Bill Gates once said: “We are changing the world with technology”. In the past 10 years, we have experienced some of the most defining life-changing evolutions the human race has ever experienced. Imagine the next ten years? What can we expect?
According to acclaimed futurist, strategist, best-selling author and academic Graeme Codrington, individuals, brands and corporates need to evolve to keep up with this change. Graeme presented a thought-provoking talk on ‘Leading in a Changing World’ recently at the South African Council of Shopping Centre’s (SACSC) Western Cape Chapter Networking Breakfast at the Radisson Blu Hotel in Granger Bay, Cape Town.
Attended by many Cape-based industry professionals, the Primedia Unlimited Malls-sponsored event, offered deep insights into the not-too-distant-future. According to Graeme, technology and associated infrastructural advancements are progressing faster than we think. “In just 10 years, many life-changing things have happened. A simple example would be smart phones. Ten years ago, smart phones were things seen only in movies, nowadays most people have access to smart mobile devices and this is definitely life-changing. All the forces of change come together at the same time to create a pivotal moment in history. I believe that we are living in this pivotal period right now,” he said.
Graeme spoke about, what he considers, one of the most defining disrupters that is fast approaching the changing world-autonomous vehicles. “I urge everyone to look beyond their horizons. Back in the day, men and women used horses as transportation. Then motor cars were invented and people were mind blown. Now, we have taken it even further-cars that drive themselves. It is seriously not restricted to our imaginations only. It’s already being implemented in in parts of the world-where automated cars transport people from airports to transport hubs. By late 2030, early 2040, autonomous vehicles will be a part of our lives. It will change many industries.”

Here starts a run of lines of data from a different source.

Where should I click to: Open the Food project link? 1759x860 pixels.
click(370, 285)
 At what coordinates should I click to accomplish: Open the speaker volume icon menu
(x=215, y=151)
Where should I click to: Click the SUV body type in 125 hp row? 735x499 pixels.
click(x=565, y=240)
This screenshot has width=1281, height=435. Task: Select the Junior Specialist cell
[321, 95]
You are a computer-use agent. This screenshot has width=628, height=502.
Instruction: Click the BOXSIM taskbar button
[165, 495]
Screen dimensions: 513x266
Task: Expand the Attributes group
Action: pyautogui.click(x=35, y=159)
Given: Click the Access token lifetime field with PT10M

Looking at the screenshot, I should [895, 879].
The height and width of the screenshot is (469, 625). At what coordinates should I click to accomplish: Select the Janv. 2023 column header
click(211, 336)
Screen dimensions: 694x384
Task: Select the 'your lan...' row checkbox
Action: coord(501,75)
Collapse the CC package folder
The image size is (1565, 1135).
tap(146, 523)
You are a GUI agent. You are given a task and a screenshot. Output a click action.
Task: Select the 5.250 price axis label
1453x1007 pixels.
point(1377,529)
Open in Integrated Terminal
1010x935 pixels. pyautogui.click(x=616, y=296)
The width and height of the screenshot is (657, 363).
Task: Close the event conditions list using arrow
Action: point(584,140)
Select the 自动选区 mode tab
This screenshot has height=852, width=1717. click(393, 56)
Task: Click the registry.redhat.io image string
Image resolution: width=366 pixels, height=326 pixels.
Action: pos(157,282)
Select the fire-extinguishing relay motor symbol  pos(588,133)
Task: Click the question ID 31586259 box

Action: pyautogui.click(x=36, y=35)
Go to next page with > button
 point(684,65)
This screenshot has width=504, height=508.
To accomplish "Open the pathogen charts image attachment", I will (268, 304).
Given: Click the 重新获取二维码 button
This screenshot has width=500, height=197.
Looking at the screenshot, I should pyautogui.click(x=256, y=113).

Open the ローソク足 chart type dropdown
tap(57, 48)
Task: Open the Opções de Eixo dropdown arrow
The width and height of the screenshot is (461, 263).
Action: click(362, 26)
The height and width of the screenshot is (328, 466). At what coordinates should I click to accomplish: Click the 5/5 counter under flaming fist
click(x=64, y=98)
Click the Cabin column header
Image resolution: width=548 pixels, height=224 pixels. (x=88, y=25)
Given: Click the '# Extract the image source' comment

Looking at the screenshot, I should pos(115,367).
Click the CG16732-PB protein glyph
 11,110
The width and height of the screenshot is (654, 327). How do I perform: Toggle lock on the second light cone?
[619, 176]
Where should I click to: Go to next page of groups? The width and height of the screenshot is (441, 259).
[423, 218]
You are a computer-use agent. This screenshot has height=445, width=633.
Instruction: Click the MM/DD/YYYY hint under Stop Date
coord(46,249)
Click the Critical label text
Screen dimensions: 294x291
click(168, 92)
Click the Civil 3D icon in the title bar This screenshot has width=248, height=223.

“Autonomous vehicles reduce road risks by up to 90 percent which means that insurance companies will be impacted because if there are less accidents on our roads, how will they make profits? Shopping and retail will change because this takes online shopping to a whole new level. Autonomous vehicles will be used for instant deliveries-people order online and then an autonomous car will be dispatched with orders. Furthermore, autonomous cars won’t need to park, in the traditional sense-shopping centres can reclaim parking bays which make up to 15 percent of the property. Now retail can expand or use the space for entertainment. We need to be more proactive and less reactive. The world is changing and we need to be ahead of this,” he said.
Five points Graeme considers valuable in order to stay ahead of this changing world:
- Switch on your ‘radar’ – Read, research and keep yourself informed about what aspects of the world are changing. Be informed about new technology, new forms of energy and new ways of streamlining ways of doing things. Also change your sources of information-surround yourself with forward thinkers. Stay away from ‘fake news’.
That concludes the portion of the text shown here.